Charles followed the proceedings at the United Nations live in his office on a satellite link-up. At the end of a brief debate a vote was called for. The Secretary General announced 147–3 in Great Britain’s favor, with twenty-two abstentions. Charles wondered if such an overwhelming vote would be enough to get the Prime Minister to change her mind over Kerslake’s plan. He checked over the voting list carefully. The Russians, along with the Warsaw Pact countries and the Americans, had kept their word and voted with the UK. Only Libya, South Yemen, and Djibouti had voted aga
inst. Charles was put through to Downing Street and passed on the news. The Prime Minister, although delighted with the diplomatic triumph, refused to change course until she had heard from Gaddafi. Charles put the phone down and asked his Permanent Under-Secretary to call Ambassador Kadir to the Foreign Office once more.

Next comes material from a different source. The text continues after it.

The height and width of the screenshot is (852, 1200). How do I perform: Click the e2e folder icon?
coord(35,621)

“But it’s two o’clock in the morning, Foreign Secretary.”
“I am quite aware what time it is but I can see no reason why, when we are all awake, he should be having a peaceful night’s sleep.”
When Mr. Kadir was shown into his room it annoyed Charles to see the little man still looking fresh and dapper. It was obvious that he had just shaved and put on a clean shirt.

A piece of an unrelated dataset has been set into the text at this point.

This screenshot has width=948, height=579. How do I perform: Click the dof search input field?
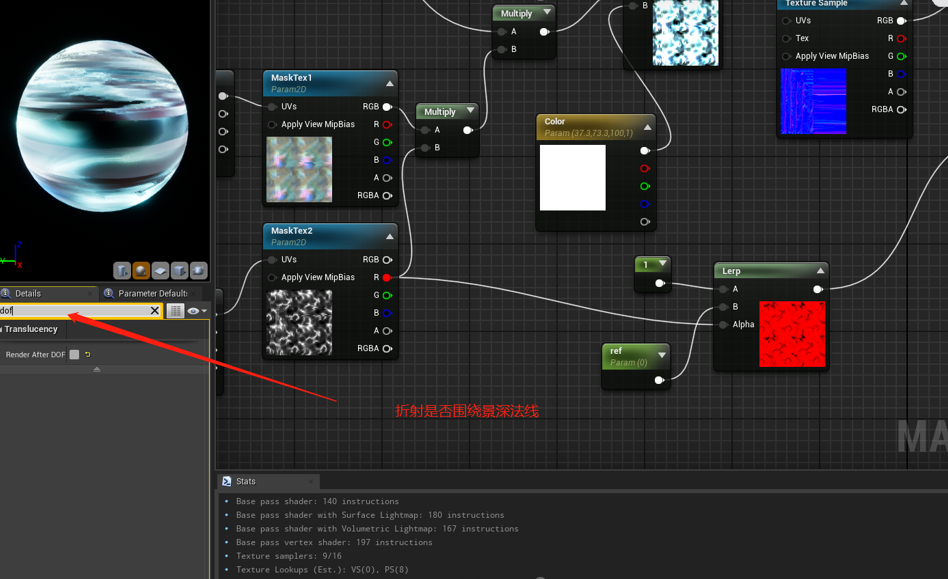click(x=75, y=311)
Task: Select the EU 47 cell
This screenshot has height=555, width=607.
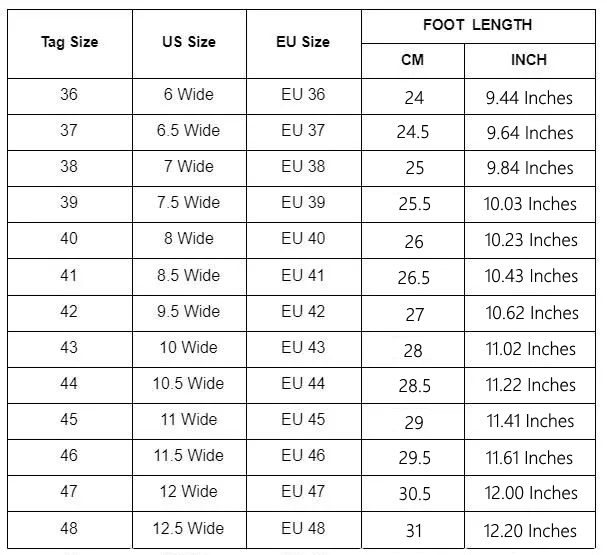Action: [x=304, y=493]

“You called for me, Foreign Secretary?” asked Mr. Kadir politely, as if he had been invited to afternoon tea.
“Yes,” said Charles. “We wished to be certain that you are aware of the vote taken at the United Nations an hour ago supporting the United Kingdom’s Resolution 12/40.”
“Yes, Foreign Secretary.”
“In which your Government was condemned by the leaders of ninety percent of the people on the globe”—a fact the Permanent Under-Secretary had fed to Charles a few minutes before Mr. Kadir had arrived.
“Yes, Foreign Secretary.”
“My Prime Minister is still waiting to hear from your Head of State.”
“Yes, Foreign Secretary.”
“Have you yet made contact with Colonel Gaddafi?”
“No, Foreign Secretary.”
“But you have a direct telephone link to his headquarters.”
“Then you will be only too aware, Foreign Secretary, that I have been unable to speak to him,” said Mr. Kadir with a wry smile.
Charles saw the Permanent Under-Secretary lower his eyes. “I shall speak to you on the hour every hour, Mr. Kadir, but do not press my country’s hospitality too far.”
“No, Foreign Secretary.”
“Good night, Ambassador,” said Charles.
“Good night, Foreign Secretary.”
Kadir turned and left the Foreign Office to be driven back to his Embassy. He cursed the Right Honorable Charles Seymour. Didn’t the man realize that he hadn’t been back to Libya, except to visit his mother, since the age of four? Colonel Gaddafi was ignoring his ambassador every bit as much as he was the British Prime Minister. He checked his watch: it was two forty-four.
Simon’s helicopter landed in Scotland at two forty-five. He and Sir John were immediately driven to the dockside, then ferried out to HMS Brilliant through the misty night.